# Error message above the banner



## VVoltz (Mar 8, 2008)

```
IPB WARNING [2] array_map() [function.array-map]: Argument #2 should be an array (Line: 161 of /sources/global_functions.php)
```

Using the lite skin.


----------



## Opium (Mar 8, 2008)

I don't see it. What browser and version are you using?


----------



## Spikey (Mar 8, 2008)

I keep seeing is as well on v3. I'm just ignoring it. Sometimes it's there, sometimes it's not.


----------



## VVoltz (Mar 8, 2008)

Firefox 2.0.0.12

Only in the Homepage BTW


----------



## Destructobot (Mar 8, 2008)

I didn't see that error at first (today), then I did, now I don't. I'm using the same browser as VVoltz.


----------



## Rayder (Mar 8, 2008)

Hmm....I'm using Firfox 2.0.0.12 also, but I've see no errors on the hompage.    Possibly it may be one of the plugins you're using?


----------



## jumpman17 (Mar 8, 2008)

I'm also using Firefox 2.0.0.12 and the Lite skin as well, but I see no error message.


----------



## Destructobot (Mar 8, 2008)

I was only seing the error for about five minutes. It's not that easy to spot if you don't watch the browser draw the page.
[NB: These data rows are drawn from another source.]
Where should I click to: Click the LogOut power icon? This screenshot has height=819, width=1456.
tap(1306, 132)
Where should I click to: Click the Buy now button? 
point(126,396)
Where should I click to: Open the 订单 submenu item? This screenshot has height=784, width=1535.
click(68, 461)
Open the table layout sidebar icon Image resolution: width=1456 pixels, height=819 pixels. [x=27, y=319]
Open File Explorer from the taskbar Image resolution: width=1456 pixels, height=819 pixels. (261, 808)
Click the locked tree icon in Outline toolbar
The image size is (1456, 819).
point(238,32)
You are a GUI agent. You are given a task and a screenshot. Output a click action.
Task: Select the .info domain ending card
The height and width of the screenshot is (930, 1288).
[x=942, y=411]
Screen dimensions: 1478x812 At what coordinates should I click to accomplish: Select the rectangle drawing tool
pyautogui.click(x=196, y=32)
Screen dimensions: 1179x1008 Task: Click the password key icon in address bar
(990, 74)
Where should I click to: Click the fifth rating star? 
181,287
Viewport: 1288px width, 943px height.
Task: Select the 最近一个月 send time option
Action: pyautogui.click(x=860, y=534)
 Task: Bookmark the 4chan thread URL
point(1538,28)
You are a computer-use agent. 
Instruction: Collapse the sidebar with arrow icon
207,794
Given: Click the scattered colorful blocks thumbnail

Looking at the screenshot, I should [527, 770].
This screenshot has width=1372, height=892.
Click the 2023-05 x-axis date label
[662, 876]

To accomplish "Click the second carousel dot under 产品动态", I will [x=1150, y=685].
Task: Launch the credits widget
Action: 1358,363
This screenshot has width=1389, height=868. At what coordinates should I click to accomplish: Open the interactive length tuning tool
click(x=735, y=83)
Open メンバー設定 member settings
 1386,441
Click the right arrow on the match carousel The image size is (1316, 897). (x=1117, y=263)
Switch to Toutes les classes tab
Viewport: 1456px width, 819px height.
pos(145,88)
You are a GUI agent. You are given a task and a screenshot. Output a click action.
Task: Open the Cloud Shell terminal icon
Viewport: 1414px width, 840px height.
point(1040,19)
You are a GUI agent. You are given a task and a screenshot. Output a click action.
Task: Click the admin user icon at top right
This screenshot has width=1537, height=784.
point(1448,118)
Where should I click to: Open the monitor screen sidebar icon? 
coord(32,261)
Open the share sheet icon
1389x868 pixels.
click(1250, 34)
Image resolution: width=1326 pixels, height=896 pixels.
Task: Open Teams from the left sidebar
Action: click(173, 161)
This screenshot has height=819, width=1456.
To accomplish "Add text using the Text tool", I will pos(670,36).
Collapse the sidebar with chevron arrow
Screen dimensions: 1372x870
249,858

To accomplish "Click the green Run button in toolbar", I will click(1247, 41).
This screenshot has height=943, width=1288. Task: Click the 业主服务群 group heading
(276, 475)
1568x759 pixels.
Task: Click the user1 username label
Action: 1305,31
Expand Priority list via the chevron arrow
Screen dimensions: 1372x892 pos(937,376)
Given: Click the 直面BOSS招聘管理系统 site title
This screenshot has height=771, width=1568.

At first you can see the text clearly against the white background, but once everything is rendered it's just a small line of black text on a dark blue background at the top of the page.

*Posts merged*

I didn't notice that VVoltz was using the Lite skin. I'm using v3.


----------



## Awdofgum (Mar 8, 2008)

VVoltz, your losing it


----------



## JPH (Mar 8, 2008)

I get those errors every once in a while, nothing to freak out about


----------



## Samutz (Mar 8, 2008)

[06:52pm]  http://gbatemp.net/index.php?showtopic=77584


----------